# [Your assignment]
Repeat, exactly as written, the lines of the records below from the first through the line with "Select June 27 in the calendar", but none past it.

# [Records drawn from a dataset]
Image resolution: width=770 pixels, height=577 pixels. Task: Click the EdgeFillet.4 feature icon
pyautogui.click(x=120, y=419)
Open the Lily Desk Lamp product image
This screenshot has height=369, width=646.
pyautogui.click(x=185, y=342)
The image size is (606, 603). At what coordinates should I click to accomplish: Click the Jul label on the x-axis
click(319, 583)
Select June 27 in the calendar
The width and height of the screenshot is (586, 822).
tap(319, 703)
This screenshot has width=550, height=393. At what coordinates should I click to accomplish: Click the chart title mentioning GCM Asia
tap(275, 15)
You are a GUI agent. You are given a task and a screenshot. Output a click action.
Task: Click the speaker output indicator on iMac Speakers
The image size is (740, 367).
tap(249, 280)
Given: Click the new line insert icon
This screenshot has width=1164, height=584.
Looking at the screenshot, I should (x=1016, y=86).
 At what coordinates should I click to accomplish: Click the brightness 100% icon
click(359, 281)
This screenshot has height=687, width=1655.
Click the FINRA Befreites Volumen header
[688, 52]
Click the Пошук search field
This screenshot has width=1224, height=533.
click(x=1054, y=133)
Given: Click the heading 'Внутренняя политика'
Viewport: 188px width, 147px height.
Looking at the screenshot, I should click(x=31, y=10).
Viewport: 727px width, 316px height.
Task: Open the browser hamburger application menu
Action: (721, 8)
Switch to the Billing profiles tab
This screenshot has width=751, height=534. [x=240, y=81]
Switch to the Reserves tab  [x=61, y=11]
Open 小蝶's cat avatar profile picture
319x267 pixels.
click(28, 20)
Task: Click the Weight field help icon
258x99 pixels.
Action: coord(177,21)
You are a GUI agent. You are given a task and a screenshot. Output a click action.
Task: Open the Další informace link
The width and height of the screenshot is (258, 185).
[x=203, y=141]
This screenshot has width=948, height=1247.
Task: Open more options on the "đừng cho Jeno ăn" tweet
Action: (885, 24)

# [Solved problem]
Image resolution: width=770 pixels, height=577 pixels. Task: Click the EdgeFillet.4 feature icon
pyautogui.click(x=120, y=419)
Open the Lily Desk Lamp product image
This screenshot has height=369, width=646.
pyautogui.click(x=185, y=342)
The image size is (606, 603). At what coordinates should I click to accomplish: Click the Jul label on the x-axis
click(319, 583)
Select June 27 in the calendar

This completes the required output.